Oui, dans les dispositions relatives à la religion de l’Etat. Il disait, dans une conférence en 2018, au moment de son départ à la retraite de l’université, qu’en fait c’étaient les puissances impérialistes qui avaient imposé dans certains pays les dispositions constitutionnelles relatives à l’islam comme religion de l’Etat, et ce pour lutter contre le communisme. Nous avons là l’indice d’une vision des choses qui est assez répandue au Moyen-Orient et qui voit dans les menées impérialistes, lesquelles sont incontestables, la cause de tous les maux. Et aujourd’hui, avec sa Constitution, Kaïs Saïed lève le voile sur cette autre composante de sa personnalité, celle du nationaliste arabe. Certes, le nationalisme arabe n’a plus vraiment de vecteurs et de canaux représentatifs, mais il reste un référent pour un certain nombre de courants politiques. Kaïs Saïed, avec sa Constitution, pose les jalons d’une orientation idéologique de type nationaliste arabe, où le constitutionnalisme au sens strict est finalement présenté comme un produit de l’Occident inadapté aux sociétés arabes.

Quelle est l’amplitude de cette rupture ?

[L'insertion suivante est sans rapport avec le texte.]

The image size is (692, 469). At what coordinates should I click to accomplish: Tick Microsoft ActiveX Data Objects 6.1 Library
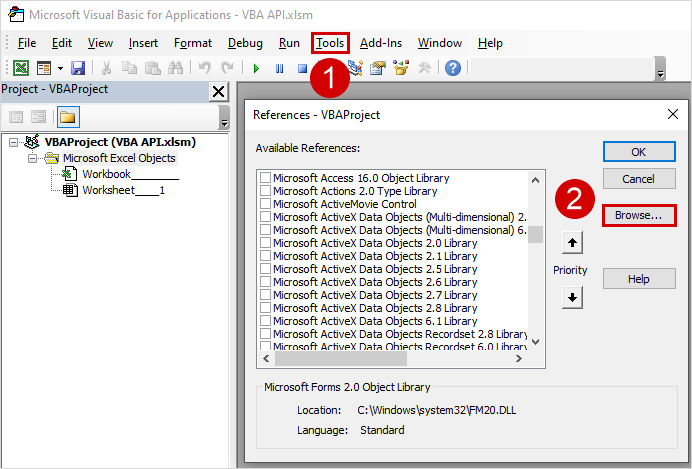click(x=265, y=321)
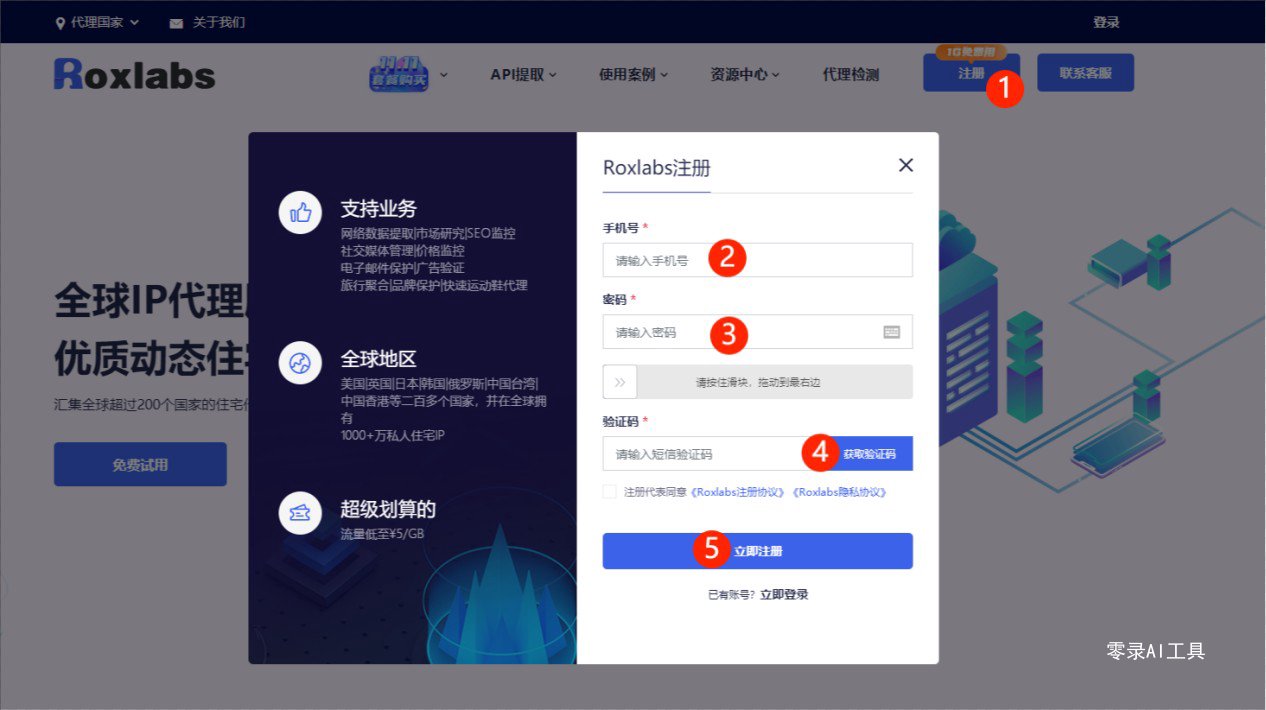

Il s’agit d’un basculement lourd de conséquences. Il est rendu possible par l’éradication des élites à laquelle Kaïs Saïed a procédé depuis un an. Il supprime tous les intermédiaires qui sont l’expression d’un point de vue théorique d’universaux démocratiques, des droits de l’homme, de la politique des partis. Il met en place une nouvelle architecture politique et idéologique qui rompt avec les présupposés du constitutionnalisme. Dans sa nouvelle Constitution, il y a quelque chose de bien construit. Il s’agit d’une rupture en douceur avec ce que pouvait représenter la tunisianité, c’est-à-dire, finalement, une forme de compromis entre deux dimensions, l’appartenance arabe mâtinée d’islam et un projet moderniste dans le sillage des Lumières. Avec Kaïs Saïed, le compromis est remis en cause. Il y a un basculement. D’où la concentration des pouvoirs qu’il opère en se réclamant de cette « culture » arabe et musulmane qui est, selon lui, la culture authentique, celle du peuple tunisien.

Et c’est là qu’intervient sa conception de la « construction démocratique par la base ». Certains la rapportent au conseillisme communiste …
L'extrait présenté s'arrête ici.